A production-grade fraud detection system designed to operate exactly where real-world banks and fintechs need it.
Financial institutions face three hard problems in fraud:
- Labels are delayed and incomplete — you can’t rely purely on supervised learning.
- Inference must be deterministic — regulators don’t accept "notebook logic".
- Every decision must be explainable — internal audit, compliance, and customers demand clarity.
FRIS is built as the system that would sit between transaction processing and risk decisioning in a real bank/fintech:
- ingest a transaction
- compute engineered signals + model outputs
- combine supervised + unsupervised signals
- return a risk score and explanation
- forward the decision to fraud ops, rule engines, or customer flows
It acts as the fraud intelligence layer, not just a classifier.** A full-stack, production-oriented fraud detection system. Built end-to-end with deterministic preprocessing, stacked ML inference, SHAP explainability, FastAPI serving, Docker packaging, and a Streamlit UI.
This repository contains the complete system exactly as it runs in production.
Below is the live version of the exact system described: ** Backend (FastAPI): https://fraud-risk-intelligence-system-api.onrender.com/
Frontend (Streamlit): https://fraud-risk-intelligence-system.streamlit.app/
Below is the text-form pipeline diagram:**
Raw Transaction (JSON)
↓
Input Validation (Pydantic)
↓
Frozen Feature Pipeline
↓
Base Models
- XGBoost
- Autoencoder (PyTorch)
- Isolation Forest
- MLP
↓
Meta-Feature Builder
↓
Stacked Ensemble (Logistic Regression)
↓
Risk Score + Label
↓
SHAP Explanation (Inference-Aligned)
↓
FastAPI → Streamlit UI
One pipeline. One truth. Training = Inference = Explainability.
These are the core engineering skills demonstrated by FRIS:
- training/inference parity (deterministic, frozen preprocessing)
- stacked ensembles with OOF predictions
- SHAP explainability at inference (no notebook drift)

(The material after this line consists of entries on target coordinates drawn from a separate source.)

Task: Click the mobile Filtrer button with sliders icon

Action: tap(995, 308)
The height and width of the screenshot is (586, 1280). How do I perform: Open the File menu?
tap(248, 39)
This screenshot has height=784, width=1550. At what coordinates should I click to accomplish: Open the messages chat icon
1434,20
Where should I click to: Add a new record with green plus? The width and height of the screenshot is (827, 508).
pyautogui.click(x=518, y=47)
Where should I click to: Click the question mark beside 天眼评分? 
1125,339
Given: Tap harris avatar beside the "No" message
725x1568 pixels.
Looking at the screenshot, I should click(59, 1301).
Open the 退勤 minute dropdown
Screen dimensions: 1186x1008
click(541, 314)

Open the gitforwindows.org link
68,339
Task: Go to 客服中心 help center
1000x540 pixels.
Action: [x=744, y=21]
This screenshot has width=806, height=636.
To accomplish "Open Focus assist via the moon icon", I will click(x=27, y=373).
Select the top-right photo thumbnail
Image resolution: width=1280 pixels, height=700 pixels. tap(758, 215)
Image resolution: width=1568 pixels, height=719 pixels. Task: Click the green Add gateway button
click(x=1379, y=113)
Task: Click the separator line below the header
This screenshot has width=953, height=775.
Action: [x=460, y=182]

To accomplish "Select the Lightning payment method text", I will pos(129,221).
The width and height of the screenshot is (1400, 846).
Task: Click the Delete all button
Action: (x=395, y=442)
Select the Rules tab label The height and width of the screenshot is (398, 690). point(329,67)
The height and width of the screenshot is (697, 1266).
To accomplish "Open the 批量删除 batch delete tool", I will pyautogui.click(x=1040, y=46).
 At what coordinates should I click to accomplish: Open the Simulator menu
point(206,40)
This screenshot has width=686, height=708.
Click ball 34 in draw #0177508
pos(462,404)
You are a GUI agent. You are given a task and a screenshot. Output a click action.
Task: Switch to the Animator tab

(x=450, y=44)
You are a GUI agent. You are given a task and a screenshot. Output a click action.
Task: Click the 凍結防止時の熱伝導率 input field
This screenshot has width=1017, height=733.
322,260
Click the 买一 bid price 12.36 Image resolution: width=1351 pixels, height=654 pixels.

- FastAPI backend with lifecycle-safe loading
- Dockerized deployment for reproducibility
- CI-ready repository structure with tests
- strict schema validation and boundary contracts
- Streamlit frontend correctly separated from ML logic
All preprocessing is frozen:
- numerical transforms
- temporal features
- frequency encodings
- aggregation stats
- missingness flags
Stored as:
feature_columns.jsonpreprocessors.joblib
Inference never recomputes anything.
FRIS combines multiple weak signals:
- XGBoost (supervised)
- Autoencoder (reconstruction-based anomaly signal)
- Isolation Forest (unsupervised)
- MLP (nonlinear auxiliary signal)
These feed into a Logistic Regression stacker trained only on OOF predictions.
FRIS implements:
- global importance
- local per-transaction attributions
- top-K feature drivers
- inference-aligned explanations
No notebook recomputation. No drift.
FastAPI backend with:
GET /healthPOST /predictPOST /explain
Includes:
- lifecycle-safe model loading
- frozen contracts
- schema validation
- deterministic behavior across environments
- end-to-end tests
- Dockerized backend
- artifacts baked in
- pinned requirements
- deployed on Render (API)
- deployed on Streamlit Cloud (UI)
Minimal, narrative-style interface:
- enter a transaction
- get fraud probability + label
- see SHAP explanation
- transparency panel
UI contains zero ML logic — everything flows through the API.
FRIS/
├── src/
│ ├── api/ # FastAPI backend
│ ├── features/ # Frozen feature pipeline
│ ├── models/ # Model loaders + artifacts
│ ├── pipeline/ # Inference spine
│ ├── explain/ # SHAP explain layer
│ └── utils/ # Helpers
│
├── app/ # Streamlit frontend
│ └── streamlit/
│
├── data/
│ ├── processed/
│ └── artifacts/ # models, encoders, scalers, explainer
│
├── tests/ # API + inference tests
│
├── docs
├── notebooks
├── Dockerfile
├── requirements.txt
└── README.md
pip install -r requirements.txt
uvicorn src.api.main:app --reload
POST /predict
{
"Time": 10000,
"V1": -1.35,
...
"Amount": 92.10
}
Response:
{
"score": 0.87,
"label": "fraud"
}
- 284,807 transactions
- 0.17% fraud rate
- PCA-derived features V1–V28
- Columns: Time, Amount, V1–V28, Class
Raw data not included.
- training/inference parity
- frozen preprocessing
- leakage detection
- stacked model design
- honest SHAP explainability
- API-first ML engineering
- Docker deployment
- UI separation of concerns
- real-world ML constraints
This is not a model.
This is a complete ML system.
FRIS v1.0 — Complete, deployed, stable.